Exercise requirements.
Pictures are to be left out. Return exactly the lines below from the one with "Screen dimensions: 800x535" up to and including the one with "Task: Select the 服务器证书 icon".

Input records.
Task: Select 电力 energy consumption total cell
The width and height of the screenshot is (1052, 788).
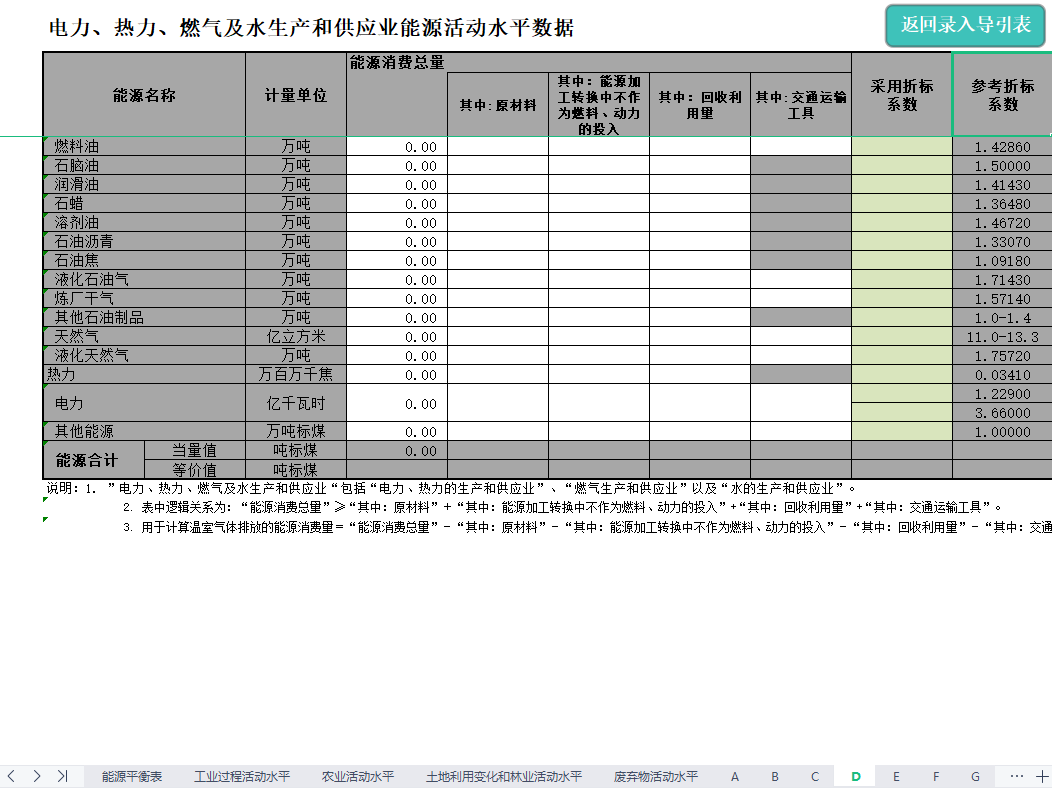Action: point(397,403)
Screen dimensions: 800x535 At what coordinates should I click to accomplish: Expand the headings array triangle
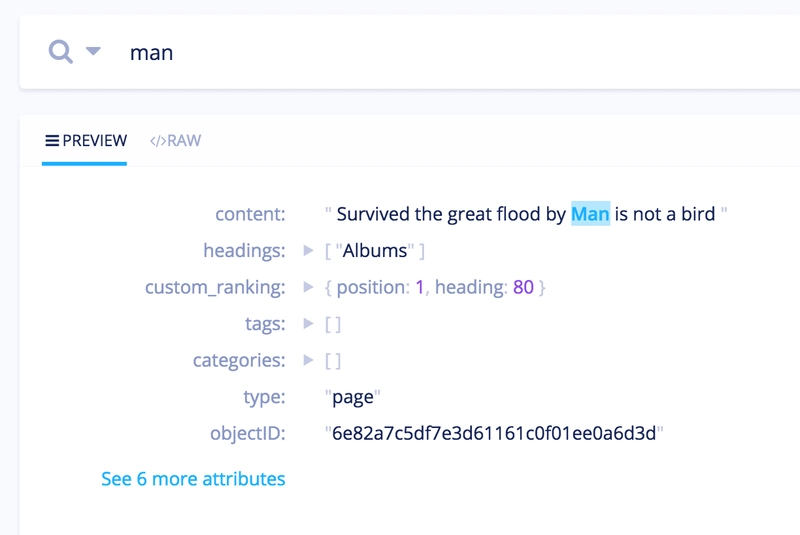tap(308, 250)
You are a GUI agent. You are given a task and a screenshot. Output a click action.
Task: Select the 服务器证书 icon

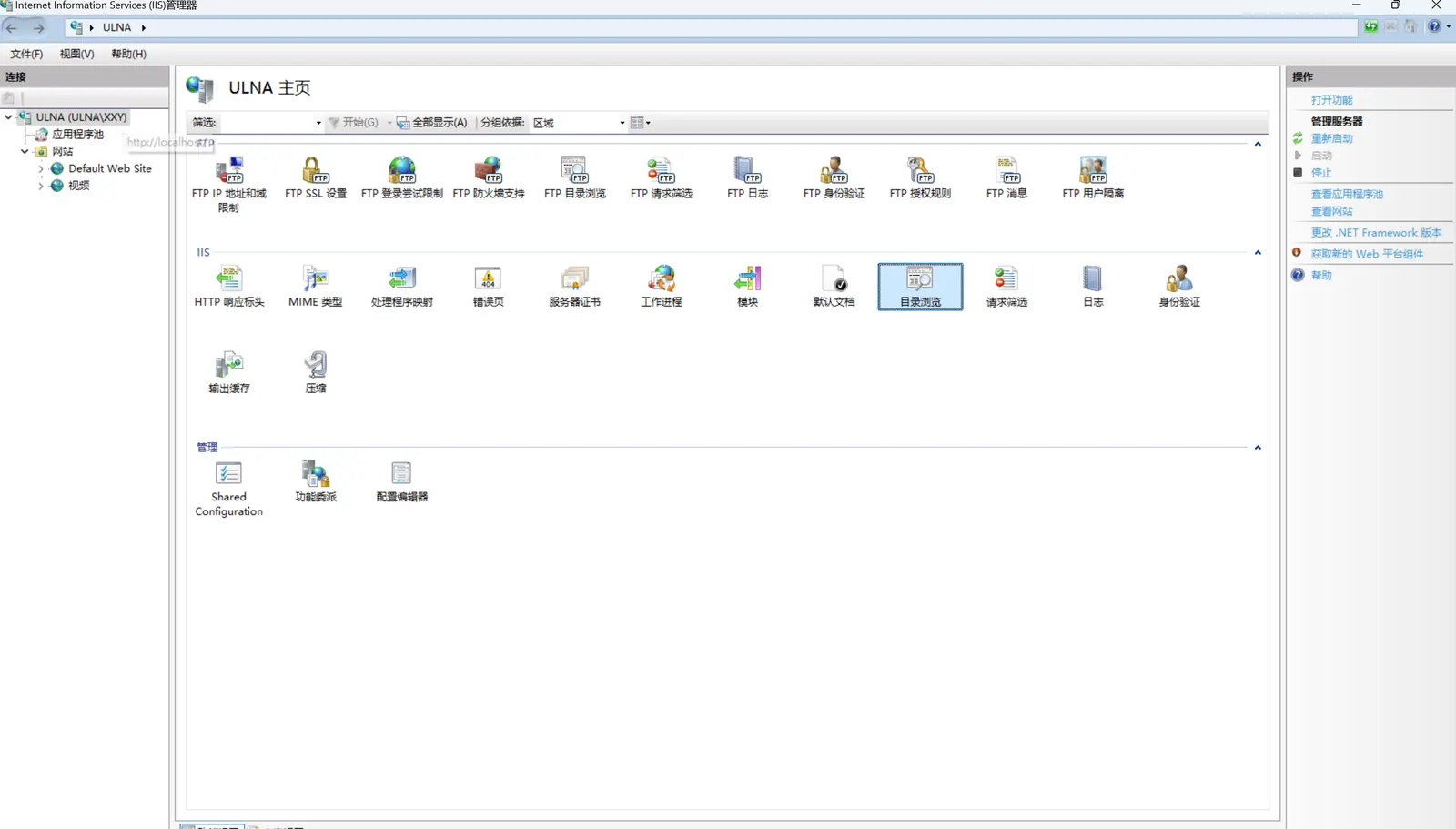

==

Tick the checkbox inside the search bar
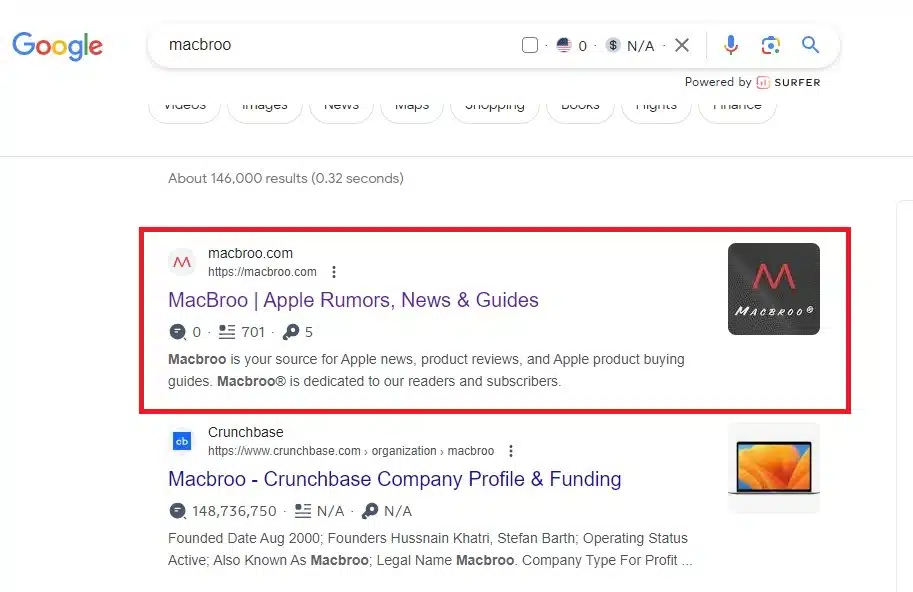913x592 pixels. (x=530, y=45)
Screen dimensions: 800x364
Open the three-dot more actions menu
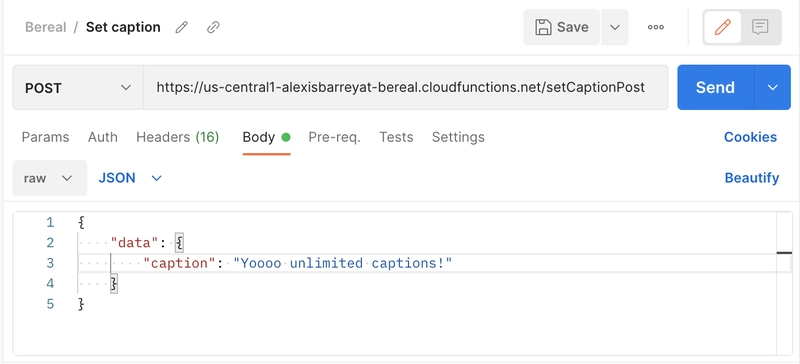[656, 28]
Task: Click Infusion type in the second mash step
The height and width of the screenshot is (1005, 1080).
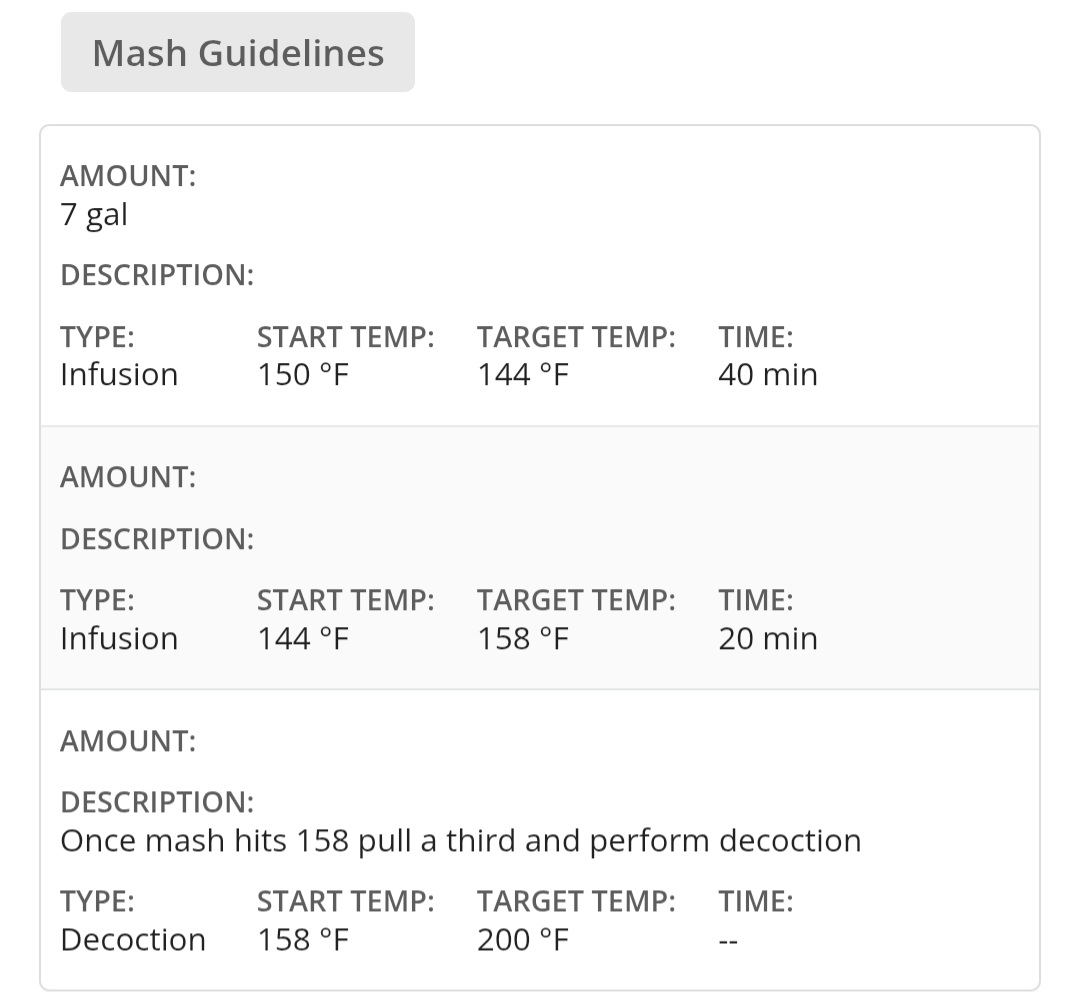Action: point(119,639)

==

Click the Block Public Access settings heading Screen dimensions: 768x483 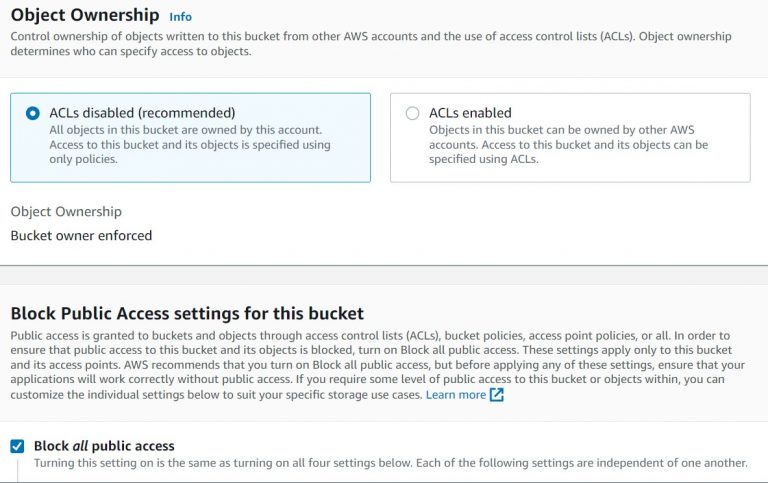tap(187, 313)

Solved exercise.
Screen dimensions: 800x535 At what coordinates should I click to accomplish: Expand the headings array triangle
tap(308, 250)
You are a GUI agent. You are given a task and a screenshot. Output a click action.
Task: Select the 服务器证书 icon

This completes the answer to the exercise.